= Records supplied =
────────

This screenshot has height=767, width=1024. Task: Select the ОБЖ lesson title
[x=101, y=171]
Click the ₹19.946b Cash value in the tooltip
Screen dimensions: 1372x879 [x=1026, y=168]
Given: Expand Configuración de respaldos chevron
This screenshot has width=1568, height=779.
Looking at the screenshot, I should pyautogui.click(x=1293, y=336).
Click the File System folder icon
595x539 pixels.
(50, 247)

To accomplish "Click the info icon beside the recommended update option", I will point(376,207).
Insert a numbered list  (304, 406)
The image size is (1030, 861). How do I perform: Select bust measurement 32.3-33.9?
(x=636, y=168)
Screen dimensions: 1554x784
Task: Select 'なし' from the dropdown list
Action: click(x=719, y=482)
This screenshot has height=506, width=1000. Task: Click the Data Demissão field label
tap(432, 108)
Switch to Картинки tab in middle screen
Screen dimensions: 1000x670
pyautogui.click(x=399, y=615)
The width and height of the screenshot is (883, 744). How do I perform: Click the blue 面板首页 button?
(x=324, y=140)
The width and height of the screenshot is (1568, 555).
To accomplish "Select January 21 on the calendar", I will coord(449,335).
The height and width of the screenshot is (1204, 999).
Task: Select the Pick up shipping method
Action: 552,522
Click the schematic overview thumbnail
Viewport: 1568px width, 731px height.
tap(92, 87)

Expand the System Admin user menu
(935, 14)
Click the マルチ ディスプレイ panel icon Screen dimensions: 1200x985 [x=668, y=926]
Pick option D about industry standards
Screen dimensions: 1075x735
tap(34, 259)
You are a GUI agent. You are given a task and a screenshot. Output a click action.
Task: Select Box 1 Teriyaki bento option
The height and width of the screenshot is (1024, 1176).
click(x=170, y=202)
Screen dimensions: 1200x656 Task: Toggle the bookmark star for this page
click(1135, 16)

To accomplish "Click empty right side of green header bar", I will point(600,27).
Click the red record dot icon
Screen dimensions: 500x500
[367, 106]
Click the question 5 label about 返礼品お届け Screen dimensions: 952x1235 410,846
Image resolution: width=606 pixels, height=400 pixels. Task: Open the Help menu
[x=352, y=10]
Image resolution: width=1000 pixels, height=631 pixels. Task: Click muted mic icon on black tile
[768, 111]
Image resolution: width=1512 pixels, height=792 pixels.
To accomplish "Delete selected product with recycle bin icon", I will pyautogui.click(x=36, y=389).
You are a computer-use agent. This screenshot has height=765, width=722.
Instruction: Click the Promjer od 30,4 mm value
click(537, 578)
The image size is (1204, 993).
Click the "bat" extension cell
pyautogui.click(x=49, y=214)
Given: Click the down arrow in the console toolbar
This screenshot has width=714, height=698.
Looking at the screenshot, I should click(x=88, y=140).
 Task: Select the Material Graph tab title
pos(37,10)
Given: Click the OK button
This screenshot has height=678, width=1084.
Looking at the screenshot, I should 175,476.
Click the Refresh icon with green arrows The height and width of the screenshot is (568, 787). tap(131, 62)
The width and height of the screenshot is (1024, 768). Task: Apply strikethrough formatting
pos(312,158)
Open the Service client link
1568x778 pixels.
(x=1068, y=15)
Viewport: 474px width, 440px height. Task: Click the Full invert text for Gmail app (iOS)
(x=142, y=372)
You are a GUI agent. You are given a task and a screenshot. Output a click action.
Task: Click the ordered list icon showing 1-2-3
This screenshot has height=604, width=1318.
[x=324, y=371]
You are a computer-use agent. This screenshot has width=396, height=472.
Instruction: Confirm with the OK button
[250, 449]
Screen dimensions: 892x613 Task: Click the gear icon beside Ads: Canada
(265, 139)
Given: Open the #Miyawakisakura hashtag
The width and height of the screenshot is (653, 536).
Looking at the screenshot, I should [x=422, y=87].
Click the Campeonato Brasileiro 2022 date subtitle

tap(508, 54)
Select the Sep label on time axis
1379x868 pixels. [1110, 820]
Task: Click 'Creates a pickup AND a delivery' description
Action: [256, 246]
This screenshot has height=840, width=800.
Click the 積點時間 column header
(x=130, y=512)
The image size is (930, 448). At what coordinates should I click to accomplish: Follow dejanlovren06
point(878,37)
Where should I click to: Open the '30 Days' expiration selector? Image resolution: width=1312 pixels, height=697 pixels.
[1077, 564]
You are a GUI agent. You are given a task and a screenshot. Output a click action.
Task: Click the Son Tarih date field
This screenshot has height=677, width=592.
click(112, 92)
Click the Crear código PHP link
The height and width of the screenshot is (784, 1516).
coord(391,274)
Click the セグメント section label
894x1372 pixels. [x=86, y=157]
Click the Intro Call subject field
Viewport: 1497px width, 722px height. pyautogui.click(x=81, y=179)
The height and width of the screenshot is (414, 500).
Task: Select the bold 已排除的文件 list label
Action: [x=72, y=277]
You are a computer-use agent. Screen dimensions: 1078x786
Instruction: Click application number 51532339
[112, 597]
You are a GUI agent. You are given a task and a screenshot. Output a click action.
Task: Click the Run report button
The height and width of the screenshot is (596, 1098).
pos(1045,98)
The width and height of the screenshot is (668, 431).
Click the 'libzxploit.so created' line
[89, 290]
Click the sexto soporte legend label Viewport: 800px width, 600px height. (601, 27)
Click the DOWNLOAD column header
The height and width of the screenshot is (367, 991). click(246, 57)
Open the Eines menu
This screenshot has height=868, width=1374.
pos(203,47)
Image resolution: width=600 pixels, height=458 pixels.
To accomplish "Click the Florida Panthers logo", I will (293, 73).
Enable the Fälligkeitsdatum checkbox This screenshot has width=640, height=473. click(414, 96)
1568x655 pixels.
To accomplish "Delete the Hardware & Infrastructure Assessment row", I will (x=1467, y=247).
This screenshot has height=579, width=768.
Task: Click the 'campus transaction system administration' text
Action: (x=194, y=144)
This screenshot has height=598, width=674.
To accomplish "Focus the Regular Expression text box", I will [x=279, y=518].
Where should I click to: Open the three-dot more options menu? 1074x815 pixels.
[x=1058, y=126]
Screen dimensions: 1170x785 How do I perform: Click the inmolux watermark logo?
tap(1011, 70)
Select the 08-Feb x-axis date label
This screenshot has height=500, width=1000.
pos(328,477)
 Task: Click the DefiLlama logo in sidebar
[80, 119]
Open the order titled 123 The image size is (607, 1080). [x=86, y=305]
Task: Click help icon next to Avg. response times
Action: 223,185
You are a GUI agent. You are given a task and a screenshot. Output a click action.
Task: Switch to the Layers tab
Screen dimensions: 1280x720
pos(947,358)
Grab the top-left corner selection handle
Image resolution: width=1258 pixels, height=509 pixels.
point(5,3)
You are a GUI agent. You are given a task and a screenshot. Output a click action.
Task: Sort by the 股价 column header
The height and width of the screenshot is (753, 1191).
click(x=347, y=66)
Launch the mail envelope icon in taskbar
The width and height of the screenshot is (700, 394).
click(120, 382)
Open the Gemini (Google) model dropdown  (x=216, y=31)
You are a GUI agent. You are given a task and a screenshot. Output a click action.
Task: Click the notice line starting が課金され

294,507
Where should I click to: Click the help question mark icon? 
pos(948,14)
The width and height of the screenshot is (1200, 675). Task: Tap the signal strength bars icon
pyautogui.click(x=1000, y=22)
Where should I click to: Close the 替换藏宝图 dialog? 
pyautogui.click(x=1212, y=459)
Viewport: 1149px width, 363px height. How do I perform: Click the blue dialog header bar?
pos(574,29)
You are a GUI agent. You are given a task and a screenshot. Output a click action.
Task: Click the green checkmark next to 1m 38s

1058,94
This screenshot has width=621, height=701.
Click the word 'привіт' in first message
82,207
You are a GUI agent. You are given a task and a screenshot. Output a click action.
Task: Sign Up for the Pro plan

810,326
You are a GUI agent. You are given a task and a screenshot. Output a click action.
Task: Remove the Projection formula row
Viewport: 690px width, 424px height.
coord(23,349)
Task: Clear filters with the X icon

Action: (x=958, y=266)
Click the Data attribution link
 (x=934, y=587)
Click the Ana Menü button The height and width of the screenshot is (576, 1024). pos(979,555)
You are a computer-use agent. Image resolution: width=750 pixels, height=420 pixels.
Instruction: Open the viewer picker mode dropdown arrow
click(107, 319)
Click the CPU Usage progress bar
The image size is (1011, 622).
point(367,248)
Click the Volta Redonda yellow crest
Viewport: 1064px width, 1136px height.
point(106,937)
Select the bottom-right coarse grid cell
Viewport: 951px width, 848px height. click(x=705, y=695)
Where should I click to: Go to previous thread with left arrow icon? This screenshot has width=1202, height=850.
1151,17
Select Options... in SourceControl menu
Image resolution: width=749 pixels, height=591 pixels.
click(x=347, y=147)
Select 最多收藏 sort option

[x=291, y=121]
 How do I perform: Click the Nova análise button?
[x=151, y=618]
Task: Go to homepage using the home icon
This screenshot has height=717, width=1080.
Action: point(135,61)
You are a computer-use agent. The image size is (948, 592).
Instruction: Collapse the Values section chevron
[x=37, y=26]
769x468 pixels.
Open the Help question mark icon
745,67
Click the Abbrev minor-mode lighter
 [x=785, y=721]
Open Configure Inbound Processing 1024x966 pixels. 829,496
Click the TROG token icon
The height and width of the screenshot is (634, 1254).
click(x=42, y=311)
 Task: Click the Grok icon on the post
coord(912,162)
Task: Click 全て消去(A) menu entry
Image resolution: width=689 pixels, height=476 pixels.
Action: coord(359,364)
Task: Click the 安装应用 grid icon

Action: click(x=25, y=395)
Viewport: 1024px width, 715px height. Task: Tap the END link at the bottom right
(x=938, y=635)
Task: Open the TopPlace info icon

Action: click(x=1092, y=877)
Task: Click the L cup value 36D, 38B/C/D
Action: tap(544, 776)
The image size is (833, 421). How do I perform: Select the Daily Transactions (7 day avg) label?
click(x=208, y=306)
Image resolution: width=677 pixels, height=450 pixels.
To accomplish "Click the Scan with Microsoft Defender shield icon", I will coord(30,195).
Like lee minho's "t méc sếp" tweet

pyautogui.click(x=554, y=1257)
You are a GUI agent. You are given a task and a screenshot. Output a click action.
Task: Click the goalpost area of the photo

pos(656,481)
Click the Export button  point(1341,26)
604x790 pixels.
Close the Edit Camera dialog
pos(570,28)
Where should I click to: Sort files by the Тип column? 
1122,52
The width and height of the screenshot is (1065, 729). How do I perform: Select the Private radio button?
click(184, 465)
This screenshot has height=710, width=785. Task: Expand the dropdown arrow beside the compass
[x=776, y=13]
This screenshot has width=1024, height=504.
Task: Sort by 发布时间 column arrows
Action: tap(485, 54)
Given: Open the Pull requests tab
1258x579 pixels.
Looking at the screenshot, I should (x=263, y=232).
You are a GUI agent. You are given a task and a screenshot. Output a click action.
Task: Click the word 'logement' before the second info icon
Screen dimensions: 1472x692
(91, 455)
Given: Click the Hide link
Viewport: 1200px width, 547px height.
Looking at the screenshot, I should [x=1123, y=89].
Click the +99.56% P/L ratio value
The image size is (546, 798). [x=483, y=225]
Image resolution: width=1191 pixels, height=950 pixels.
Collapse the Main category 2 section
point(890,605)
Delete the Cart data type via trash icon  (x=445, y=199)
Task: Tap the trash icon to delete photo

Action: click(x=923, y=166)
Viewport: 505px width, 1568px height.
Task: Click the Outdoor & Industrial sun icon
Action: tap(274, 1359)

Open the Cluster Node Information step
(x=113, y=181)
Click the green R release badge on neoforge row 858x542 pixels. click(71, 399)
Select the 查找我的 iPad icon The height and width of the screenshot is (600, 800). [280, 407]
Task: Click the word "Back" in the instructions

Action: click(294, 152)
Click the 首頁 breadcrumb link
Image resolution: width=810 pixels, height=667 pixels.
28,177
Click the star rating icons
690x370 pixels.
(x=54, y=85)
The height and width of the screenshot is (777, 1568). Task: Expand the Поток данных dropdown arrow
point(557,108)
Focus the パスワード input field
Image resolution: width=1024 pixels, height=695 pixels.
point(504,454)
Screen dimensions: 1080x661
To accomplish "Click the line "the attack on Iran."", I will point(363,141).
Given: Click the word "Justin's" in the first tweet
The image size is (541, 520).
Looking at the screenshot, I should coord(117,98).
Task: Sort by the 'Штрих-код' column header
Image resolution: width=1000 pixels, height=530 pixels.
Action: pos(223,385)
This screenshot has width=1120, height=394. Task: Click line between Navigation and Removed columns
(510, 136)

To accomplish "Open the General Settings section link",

────────

= About this exercise =
Copy, exactly and only, the lines above that begin with the one containing "Select the Sep label on time axis" and finish with the one containing "Task: Click the Son Tarih date field".

= Answer below =
Select the Sep label on time axis
1379x868 pixels. [1110, 820]
Task: Click 'Creates a pickup AND a delivery' description
Action: [256, 246]
This screenshot has height=840, width=800.
Click the 積點時間 column header
(x=130, y=512)
The image size is (930, 448). At what coordinates should I click to accomplish: Follow dejanlovren06
point(878,37)
Where should I click to: Open the '30 Days' expiration selector? Image resolution: width=1312 pixels, height=697 pixels.
[1077, 564]
You are a GUI agent. You are given a task and a screenshot. Output a click action.
Task: Click the Son Tarih date field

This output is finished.